Das Selbstverständnis der Caspar-Voght-Schule ist von der Vorstellung geprägt, „eine Schule für alle“ zu sein. Sowohl die Gebäudestruktur als auch die fehlende Adressbildung spiegelten diesen Gedanken nicht wider. Und so hatten die Erweiterungs- und Modernisierungsmaßnahmen als übergeordnetes Ziel, dem Verständnis von Schülerinnen und Schülern sowie des Kollegiums als eine Einheit auch architektonisch Ausdruck zu verleihen.
Dabei sollten einzelne Schulbereiche weiterhin klar gegliedert sein.

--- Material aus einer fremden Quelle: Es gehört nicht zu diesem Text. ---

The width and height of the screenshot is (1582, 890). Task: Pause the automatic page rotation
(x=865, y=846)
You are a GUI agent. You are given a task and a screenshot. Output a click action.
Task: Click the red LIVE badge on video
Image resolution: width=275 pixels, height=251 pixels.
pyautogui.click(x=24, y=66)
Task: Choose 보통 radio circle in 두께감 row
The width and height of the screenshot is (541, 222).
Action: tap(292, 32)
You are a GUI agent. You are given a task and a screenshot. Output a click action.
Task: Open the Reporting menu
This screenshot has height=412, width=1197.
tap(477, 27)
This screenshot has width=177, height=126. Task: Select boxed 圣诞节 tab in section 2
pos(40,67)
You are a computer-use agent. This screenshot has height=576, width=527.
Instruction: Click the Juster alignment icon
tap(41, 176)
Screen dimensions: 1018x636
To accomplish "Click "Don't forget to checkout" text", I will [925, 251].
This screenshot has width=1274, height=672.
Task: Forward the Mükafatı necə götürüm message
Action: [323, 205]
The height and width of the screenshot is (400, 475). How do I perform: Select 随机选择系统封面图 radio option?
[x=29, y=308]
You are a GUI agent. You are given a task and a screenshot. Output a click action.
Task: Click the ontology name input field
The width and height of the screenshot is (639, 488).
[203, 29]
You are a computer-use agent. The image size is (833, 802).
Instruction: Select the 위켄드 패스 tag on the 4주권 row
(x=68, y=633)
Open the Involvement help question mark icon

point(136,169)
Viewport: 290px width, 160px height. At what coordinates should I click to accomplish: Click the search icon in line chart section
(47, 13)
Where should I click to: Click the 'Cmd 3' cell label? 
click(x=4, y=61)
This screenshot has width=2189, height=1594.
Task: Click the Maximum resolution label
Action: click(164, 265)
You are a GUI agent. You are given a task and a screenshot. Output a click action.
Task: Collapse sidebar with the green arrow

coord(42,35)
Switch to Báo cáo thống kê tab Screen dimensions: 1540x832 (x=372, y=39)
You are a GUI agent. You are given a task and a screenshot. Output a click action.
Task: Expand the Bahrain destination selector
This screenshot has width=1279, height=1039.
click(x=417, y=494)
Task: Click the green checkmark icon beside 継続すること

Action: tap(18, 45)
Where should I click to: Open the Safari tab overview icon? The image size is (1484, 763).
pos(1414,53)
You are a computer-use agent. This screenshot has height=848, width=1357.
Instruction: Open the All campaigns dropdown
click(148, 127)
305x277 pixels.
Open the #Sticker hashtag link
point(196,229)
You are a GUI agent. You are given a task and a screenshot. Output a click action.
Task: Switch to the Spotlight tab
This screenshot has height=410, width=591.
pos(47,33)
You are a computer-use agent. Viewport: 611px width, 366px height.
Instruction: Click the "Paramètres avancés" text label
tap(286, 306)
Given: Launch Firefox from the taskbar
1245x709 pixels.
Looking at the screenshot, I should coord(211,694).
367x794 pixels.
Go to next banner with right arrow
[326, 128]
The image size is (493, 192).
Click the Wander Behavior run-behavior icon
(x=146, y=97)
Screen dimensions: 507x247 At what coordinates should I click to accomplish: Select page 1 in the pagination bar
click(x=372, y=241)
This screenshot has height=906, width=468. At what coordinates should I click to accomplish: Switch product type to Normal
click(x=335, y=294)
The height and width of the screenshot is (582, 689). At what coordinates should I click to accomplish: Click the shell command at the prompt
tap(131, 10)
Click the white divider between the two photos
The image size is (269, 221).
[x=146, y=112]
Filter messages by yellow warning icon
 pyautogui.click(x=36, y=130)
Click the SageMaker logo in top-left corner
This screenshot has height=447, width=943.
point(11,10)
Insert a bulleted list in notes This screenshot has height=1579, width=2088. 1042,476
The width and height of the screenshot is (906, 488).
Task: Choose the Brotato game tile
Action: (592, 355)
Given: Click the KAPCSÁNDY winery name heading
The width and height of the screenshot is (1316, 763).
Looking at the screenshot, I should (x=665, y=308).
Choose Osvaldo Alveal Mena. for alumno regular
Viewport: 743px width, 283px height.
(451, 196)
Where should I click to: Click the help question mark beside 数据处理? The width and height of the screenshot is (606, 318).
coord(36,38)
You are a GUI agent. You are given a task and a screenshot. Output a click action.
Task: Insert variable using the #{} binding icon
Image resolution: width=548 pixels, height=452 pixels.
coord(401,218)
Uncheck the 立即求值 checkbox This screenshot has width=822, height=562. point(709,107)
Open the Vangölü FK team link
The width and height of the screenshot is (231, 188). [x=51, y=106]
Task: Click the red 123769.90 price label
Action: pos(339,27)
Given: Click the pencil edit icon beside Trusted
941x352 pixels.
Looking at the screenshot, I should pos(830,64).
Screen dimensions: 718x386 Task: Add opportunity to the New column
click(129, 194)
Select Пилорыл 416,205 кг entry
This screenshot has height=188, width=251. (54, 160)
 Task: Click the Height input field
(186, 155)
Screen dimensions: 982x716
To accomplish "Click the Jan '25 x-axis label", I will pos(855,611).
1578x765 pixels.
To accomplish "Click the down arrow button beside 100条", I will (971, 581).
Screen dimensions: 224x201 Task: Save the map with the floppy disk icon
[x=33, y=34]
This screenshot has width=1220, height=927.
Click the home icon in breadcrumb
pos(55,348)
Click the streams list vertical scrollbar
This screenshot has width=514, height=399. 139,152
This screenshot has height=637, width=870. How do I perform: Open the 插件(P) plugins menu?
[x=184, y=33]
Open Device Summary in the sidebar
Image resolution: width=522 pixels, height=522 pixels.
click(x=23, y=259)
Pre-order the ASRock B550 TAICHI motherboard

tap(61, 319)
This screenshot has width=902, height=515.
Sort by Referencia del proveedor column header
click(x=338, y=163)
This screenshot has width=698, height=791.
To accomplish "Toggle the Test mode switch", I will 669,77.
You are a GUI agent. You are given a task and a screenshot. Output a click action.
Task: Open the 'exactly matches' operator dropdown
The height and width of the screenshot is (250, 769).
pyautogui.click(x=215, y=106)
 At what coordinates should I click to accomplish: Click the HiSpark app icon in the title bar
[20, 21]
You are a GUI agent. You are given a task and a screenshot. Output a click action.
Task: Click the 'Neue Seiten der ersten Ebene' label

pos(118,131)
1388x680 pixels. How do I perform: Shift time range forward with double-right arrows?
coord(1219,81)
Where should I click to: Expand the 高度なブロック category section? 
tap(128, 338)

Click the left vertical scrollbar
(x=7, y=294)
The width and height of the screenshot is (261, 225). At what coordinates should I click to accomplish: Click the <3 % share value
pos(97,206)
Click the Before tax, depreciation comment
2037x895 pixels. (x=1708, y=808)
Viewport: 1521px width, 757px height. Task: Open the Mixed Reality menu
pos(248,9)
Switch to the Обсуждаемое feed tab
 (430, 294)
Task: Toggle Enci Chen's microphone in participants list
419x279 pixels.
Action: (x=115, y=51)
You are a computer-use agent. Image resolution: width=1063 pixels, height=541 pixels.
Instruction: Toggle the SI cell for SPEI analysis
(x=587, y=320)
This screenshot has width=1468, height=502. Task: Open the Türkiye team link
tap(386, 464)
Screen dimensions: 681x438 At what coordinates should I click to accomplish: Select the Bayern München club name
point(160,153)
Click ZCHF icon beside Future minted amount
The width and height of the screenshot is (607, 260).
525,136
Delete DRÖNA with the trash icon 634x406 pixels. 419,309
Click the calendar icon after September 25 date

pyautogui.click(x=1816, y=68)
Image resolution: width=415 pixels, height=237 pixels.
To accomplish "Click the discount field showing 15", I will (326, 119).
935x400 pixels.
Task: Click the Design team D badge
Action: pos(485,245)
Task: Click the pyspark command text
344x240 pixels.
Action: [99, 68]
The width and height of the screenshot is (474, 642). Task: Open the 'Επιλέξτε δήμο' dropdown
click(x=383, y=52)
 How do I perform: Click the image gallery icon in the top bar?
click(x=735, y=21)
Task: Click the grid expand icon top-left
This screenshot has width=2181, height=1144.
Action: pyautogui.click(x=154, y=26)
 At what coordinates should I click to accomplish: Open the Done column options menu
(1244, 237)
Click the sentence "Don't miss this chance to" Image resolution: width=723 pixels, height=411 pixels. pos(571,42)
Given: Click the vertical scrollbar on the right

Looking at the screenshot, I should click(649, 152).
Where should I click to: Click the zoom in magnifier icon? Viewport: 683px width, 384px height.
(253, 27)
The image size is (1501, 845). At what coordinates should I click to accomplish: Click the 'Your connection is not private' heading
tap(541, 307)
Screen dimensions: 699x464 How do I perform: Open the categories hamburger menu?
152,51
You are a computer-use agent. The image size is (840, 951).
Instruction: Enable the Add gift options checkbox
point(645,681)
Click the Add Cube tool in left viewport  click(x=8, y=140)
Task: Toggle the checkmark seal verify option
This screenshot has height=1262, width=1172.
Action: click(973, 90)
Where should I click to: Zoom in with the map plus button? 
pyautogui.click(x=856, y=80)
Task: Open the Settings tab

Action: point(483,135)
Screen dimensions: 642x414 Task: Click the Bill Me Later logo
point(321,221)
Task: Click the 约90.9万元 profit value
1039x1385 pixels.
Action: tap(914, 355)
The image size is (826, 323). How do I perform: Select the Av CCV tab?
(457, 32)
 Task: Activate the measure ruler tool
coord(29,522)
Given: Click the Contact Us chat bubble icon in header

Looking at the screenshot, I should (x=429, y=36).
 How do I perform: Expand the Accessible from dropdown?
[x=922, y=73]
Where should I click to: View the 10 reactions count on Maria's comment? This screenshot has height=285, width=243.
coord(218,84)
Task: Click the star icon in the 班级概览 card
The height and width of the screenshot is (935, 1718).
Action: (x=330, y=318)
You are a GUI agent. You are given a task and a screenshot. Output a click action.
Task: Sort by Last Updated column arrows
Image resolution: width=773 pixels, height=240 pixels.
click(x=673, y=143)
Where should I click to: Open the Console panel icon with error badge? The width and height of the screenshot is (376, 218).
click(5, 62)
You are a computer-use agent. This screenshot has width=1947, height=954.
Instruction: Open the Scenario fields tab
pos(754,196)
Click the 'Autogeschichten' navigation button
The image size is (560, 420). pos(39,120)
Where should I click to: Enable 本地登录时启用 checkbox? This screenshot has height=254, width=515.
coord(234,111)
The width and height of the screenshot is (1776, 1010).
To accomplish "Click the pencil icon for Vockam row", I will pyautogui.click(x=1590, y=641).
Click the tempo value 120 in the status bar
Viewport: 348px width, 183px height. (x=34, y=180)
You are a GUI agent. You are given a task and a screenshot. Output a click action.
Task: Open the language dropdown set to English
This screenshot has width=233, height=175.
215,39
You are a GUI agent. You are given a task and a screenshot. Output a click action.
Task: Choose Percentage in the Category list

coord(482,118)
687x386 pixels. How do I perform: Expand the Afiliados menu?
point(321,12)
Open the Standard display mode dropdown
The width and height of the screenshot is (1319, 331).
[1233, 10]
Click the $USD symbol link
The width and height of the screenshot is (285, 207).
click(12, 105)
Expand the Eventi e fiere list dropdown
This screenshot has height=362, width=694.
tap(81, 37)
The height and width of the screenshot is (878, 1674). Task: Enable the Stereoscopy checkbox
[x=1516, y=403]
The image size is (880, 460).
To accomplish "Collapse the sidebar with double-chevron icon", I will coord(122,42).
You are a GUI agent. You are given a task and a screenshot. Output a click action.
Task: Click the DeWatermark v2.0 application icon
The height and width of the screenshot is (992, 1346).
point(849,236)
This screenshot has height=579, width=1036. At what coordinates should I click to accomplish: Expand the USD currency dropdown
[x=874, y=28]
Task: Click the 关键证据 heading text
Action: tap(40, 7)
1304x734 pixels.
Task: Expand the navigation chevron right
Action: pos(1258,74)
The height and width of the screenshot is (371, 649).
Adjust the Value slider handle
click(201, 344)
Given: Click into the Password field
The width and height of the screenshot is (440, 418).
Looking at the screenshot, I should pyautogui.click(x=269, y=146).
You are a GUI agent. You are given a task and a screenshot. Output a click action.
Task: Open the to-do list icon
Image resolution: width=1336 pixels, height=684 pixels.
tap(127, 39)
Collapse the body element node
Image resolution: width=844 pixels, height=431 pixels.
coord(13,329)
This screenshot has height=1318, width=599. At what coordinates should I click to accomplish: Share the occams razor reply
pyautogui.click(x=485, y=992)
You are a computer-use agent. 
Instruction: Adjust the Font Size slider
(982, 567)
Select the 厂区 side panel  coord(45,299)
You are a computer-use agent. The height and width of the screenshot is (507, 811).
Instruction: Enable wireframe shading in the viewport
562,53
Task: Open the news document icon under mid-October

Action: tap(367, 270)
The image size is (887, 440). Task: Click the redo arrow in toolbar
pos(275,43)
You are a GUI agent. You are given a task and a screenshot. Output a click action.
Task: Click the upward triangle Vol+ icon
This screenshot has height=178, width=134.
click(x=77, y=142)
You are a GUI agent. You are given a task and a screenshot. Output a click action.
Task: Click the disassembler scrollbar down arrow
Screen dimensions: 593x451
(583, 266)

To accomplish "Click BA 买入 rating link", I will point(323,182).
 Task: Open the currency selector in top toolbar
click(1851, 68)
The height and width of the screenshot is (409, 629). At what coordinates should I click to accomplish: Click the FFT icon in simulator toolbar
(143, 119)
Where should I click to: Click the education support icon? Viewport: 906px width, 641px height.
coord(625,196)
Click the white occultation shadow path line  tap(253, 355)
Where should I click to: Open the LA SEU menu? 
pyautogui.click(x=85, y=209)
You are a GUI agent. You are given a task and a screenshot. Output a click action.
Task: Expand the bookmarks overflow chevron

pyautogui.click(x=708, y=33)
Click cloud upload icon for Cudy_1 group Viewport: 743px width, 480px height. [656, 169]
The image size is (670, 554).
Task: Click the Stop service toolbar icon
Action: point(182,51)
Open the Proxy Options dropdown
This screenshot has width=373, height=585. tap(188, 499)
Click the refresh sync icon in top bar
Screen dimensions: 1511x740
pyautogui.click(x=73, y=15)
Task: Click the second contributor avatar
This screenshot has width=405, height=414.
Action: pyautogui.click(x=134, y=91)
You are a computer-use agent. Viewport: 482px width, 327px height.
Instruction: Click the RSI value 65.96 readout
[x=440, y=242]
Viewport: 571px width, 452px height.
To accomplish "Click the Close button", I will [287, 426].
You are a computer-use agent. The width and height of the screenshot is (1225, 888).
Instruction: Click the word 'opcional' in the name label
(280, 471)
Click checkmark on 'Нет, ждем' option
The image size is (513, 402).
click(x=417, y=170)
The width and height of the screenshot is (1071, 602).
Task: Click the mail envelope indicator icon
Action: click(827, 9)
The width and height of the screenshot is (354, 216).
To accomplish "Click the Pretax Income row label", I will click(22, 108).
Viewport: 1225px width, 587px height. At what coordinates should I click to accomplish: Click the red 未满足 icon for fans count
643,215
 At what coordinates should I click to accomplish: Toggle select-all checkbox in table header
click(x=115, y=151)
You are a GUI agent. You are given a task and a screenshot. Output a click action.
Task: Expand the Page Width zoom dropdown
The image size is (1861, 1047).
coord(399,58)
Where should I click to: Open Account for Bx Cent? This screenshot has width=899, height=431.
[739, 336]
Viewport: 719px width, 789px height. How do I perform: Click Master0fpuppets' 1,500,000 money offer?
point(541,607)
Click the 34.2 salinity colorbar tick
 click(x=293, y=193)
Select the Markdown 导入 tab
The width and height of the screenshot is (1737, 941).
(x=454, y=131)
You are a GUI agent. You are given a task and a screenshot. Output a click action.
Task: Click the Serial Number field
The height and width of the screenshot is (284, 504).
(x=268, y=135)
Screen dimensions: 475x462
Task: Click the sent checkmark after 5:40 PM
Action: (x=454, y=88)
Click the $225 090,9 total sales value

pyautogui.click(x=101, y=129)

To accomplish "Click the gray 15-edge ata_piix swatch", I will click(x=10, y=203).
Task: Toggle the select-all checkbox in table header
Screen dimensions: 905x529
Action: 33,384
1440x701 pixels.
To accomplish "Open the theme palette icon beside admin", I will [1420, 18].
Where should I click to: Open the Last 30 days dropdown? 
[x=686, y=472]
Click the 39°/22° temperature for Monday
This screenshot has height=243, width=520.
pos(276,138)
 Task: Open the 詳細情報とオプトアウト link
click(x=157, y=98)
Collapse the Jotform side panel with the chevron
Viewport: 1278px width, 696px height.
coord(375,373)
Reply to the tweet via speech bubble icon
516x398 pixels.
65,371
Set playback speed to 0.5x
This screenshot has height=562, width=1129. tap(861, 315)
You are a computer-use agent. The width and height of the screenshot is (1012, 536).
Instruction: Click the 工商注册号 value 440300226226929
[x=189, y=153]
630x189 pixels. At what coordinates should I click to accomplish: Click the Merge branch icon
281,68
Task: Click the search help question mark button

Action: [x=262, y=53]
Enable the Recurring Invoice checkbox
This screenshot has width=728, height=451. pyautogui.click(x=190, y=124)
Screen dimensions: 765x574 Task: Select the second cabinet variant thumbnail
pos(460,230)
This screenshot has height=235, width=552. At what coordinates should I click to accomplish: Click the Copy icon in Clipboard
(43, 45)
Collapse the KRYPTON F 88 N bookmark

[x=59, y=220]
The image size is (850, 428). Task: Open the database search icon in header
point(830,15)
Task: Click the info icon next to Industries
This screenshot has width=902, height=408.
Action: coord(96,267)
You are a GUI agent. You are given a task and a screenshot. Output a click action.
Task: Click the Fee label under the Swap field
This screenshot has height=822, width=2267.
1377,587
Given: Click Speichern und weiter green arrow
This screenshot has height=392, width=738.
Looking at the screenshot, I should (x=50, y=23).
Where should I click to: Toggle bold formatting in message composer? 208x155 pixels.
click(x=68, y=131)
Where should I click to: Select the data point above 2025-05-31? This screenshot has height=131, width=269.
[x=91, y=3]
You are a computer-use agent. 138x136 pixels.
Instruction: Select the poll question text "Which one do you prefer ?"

Neues Gesicht, klare Adressbildung
Um dem kontextuellen Anspruch gerecht zu werden, erfolgte die Ergänzung und damit Fortführung des bestehenden dreigeschossigen Klassentrakts um einen Kopfbau. Der eingeschossige Bestandsbau wurde um die gleiche Tiefe zur Aufnahme der neuen Aula als gemeinsamer Eingangsbereich erweitert und in der Verlängerung ein dreigeschossiger Gebäuderiegel errichtet. Dieser nimmt die Schulverwaltung sowie die Unterrichtsräume der Oberstufe auf. Straßenbegleitend angeordnet, verleiht dieser Riegel der Schule entlang des Schulwegs ein neues Gesicht und erzielt die vorher fehlende klare Adressbildung.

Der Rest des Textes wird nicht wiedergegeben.